#### [Activity]
Give back all of the data exactly as written.

#### [Dataset excerpts]

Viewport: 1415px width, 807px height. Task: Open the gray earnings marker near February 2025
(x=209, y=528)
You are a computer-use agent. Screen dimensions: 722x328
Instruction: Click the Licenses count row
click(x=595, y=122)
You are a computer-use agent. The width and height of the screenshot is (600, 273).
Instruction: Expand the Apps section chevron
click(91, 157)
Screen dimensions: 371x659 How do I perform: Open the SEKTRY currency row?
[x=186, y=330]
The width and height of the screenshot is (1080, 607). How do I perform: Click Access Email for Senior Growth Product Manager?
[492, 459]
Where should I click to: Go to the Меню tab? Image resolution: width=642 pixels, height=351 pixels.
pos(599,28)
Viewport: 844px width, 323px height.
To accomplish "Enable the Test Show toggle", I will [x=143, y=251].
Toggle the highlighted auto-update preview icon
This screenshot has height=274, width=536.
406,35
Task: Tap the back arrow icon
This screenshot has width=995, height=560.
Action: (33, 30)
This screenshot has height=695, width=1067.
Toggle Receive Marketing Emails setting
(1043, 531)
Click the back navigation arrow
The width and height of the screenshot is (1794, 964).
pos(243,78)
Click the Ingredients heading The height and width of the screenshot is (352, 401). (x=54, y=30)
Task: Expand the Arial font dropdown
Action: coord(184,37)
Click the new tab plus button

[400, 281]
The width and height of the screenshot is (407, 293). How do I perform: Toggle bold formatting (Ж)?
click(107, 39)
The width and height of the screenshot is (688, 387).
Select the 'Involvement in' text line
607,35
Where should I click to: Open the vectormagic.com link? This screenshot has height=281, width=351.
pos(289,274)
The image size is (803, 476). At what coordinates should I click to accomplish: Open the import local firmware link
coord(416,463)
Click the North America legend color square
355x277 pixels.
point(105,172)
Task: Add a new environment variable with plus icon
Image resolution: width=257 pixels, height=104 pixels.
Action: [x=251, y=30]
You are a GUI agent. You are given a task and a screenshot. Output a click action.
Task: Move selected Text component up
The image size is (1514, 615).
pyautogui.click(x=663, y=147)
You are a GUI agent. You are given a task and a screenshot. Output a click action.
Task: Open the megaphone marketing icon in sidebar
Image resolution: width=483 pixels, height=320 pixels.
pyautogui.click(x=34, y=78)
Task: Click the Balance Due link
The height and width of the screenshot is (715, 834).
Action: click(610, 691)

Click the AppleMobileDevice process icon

#### [Solution for this problem]
Viewport: 1415px width, 807px height. Task: Open the gray earnings marker near February 2025
(x=209, y=528)
You are a computer-use agent. Screen dimensions: 722x328
Instruction: Click the Licenses count row
click(x=595, y=122)
You are a computer-use agent. The width and height of the screenshot is (600, 273).
Instruction: Expand the Apps section chevron
click(91, 157)
Screen dimensions: 371x659 How do I perform: Open the SEKTRY currency row?
[x=186, y=330]
The width and height of the screenshot is (1080, 607). How do I perform: Click Access Email for Senior Growth Product Manager?
[492, 459]
Where should I click to: Go to the Меню tab? Image resolution: width=642 pixels, height=351 pixels.
pos(599,28)
Viewport: 844px width, 323px height.
To accomplish "Enable the Test Show toggle", I will [x=143, y=251].
Toggle the highlighted auto-update preview icon
This screenshot has height=274, width=536.
406,35
Task: Tap the back arrow icon
This screenshot has width=995, height=560.
Action: (33, 30)
This screenshot has height=695, width=1067.
Toggle Receive Marketing Emails setting
(1043, 531)
Click the back navigation arrow
The width and height of the screenshot is (1794, 964).
pos(243,78)
Click the Ingredients heading The height and width of the screenshot is (352, 401). (x=54, y=30)
Task: Expand the Arial font dropdown
Action: coord(184,37)
Click the new tab plus button

[400, 281]
The width and height of the screenshot is (407, 293). How do I perform: Toggle bold formatting (Ж)?
click(107, 39)
The width and height of the screenshot is (688, 387).
Select the 'Involvement in' text line
607,35
Where should I click to: Open the vectormagic.com link? This screenshot has height=281, width=351.
pos(289,274)
The image size is (803, 476). At what coordinates should I click to accomplish: Open the import local firmware link
coord(416,463)
Click the North America legend color square
355x277 pixels.
point(105,172)
Task: Add a new environment variable with plus icon
Image resolution: width=257 pixels, height=104 pixels.
Action: [x=251, y=30]
You are a GUI agent. You are given a task and a screenshot. Output a click action.
Task: Move selected Text component up
The image size is (1514, 615).
pyautogui.click(x=663, y=147)
You are a GUI agent. You are given a task and a screenshot. Output a click action.
Task: Open the megaphone marketing icon in sidebar
Image resolution: width=483 pixels, height=320 pixels.
pyautogui.click(x=34, y=78)
Task: Click the Balance Due link
The height and width of the screenshot is (715, 834).
Action: click(610, 691)

Click the AppleMobileDevice process icon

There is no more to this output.